(Reprinted from the April 2023 issue of New York City Jazz Record)

Photo: Jacob Blickenstaff

Forty years ago guitarist/singer John Pizzarelli released his debut album, I'm Hip (Please Don't Tell My Father) (P-VINE). The father in this scenario is famed guitarist Bucky Pizzarelli, who passed in 2020—just one of the jazz world’s many profound losses to Covid. John, like his other siblings, follows in his father’s outsized footsteps; to date, he’s recorded more than 20 solo albums and contributed to scores more as a guest. This month he adds another title to this impressive body of work: Stage & Screen (Palmetto), a carefully parsed collection of 12 songs from mainstream musicals and films.

 These traditional pop songs perform a particular function in the narratives they serve—the sung words and musical moods move the storytelling along. In this regard they are rich in dramatic impact, a value that was top-of-mind for the lyricists and composers behind these works. For Stage & Screen John culls tunes from the best ampersand-linked writing teams, like Kander & Ebb, Rodgers & Hart, Rodgers & Hammerstein, Youmans & Caesar, Stein & Green/Comden, Bernstein & Green/Comden, Cahn & Styne, and Lerner & Lane. He then adds his own imprimatur to these well-crafted songs—a near-plaintive vocal on “Tea For Two”, a rarely heard verse on “As Time Goes By”, a Django-esque turn on the comedic uptempo “A Coffee In A Cardboard Cup”.  Most impressive is his locomotive scatting on tunes like “Too Close For Comfort” and “I Love Betsy” and his flawless fretwork on instrumental tracks like the ballad “Some Other Time” and the shifting medley “Oklahoma Suite”. These instrumentals (with bassist Mike Karn and pianist Isaiah J. Thompson) demand as much interpretive skill as does a vocal line—something John seems to know intuitively. The John Pizzarelli Trio appears at Jazz Forum in Tarrytown on Mar 31-April 1, gearing up for the release of the anniversary album at Birdland April 25-29.

 When Cécile McLorin Salvant recorded the Grammy-nominated album Ghost Song (Nonesuch), she kept one song behind. This original composition, “Mélusine”—a simple guitar-voice air that recounts a medieval tale of death, love, and phantasms—became the title track for her latest release, out last month. In choosing material for the album’s 14 tracks, Salvant turned to eclectic sources: early chant and secular music, 20th century Francophone popular music, rock opera, and her own wide-ranging jazz roots. Additionally, she sings mostly in French on the album, at times switching into English, Haitian Kreyòl, and Occitan (a romance language from Southern Europe). These creative moves signal Salvant’s increasingly more personal approach to her creative work as she tackle themes of “solitude and self-reliance and being adaptable”, she stated in the album bio.
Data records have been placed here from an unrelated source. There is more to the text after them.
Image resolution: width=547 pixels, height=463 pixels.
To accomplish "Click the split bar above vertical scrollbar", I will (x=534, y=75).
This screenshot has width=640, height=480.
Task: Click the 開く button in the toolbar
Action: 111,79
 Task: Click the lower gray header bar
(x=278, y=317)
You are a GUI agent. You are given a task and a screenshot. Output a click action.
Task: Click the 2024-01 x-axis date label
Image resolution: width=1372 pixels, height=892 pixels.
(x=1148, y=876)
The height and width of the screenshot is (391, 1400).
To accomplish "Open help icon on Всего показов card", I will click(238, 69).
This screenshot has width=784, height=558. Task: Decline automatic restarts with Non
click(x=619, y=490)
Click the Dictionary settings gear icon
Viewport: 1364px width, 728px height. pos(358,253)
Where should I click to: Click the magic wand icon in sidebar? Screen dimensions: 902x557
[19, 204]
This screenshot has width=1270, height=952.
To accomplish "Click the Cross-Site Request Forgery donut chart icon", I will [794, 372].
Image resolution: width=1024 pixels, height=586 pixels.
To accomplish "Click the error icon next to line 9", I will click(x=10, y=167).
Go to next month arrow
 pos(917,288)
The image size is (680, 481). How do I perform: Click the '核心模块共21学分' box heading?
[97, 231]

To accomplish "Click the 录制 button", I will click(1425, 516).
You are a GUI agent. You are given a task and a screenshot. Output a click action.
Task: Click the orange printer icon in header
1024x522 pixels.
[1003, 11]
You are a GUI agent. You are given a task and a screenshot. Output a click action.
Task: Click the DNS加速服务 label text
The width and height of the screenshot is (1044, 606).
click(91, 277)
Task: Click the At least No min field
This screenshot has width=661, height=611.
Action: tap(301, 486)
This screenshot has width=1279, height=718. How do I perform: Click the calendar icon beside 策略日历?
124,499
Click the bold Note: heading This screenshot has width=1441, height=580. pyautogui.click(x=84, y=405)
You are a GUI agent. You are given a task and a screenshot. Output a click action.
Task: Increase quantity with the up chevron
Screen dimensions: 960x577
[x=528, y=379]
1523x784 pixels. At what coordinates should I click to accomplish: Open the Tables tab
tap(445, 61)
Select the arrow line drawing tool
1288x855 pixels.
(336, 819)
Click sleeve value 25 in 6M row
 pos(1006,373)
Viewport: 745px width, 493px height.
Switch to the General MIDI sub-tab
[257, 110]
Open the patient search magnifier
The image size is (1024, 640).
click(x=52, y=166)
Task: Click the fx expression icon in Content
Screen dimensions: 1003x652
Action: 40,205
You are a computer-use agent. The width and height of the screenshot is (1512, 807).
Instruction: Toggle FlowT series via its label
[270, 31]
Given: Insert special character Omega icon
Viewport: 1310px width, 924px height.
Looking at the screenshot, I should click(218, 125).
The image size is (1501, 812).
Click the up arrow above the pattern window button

 As a pre-launch teaser, Salvant created an arthouse video containing self-footage interspersed with text, animation, and outdoor shots (birds, a lizard, gardens, a flaming building). This video, in all of its evocativeness, reflects Salvant’s serious interest in the visual arts, which seems not so much an aside to her music as its corollary. This other side of Salvant’s artistry will receive fuller expression with Ogresse, the animated film project that Salvant has been touring these last several years. In February she announced a creative partnership with Belgian animator Lia Bertels and French studio Miyu Productions to develop the film, which will feature Salvant’s music and animated characters, all based on oral fairy tales from the 19th century.

 One of the stages where Salvant first unveiled the Ogresse material was JALC, where she’ll return this May. No doubt she’ll introduce Mélusine then; in the meantime, you can hear her in a tribute to Nobel Prize-winning author Toni Morrison at Princeton University on April 12, or on Olympians, a new album by Vince Mendoza and Metropole Orkest for BMG. The Olympians of the title are musicians, like Salvant, at the height of their godlike powers, Mendoza explained.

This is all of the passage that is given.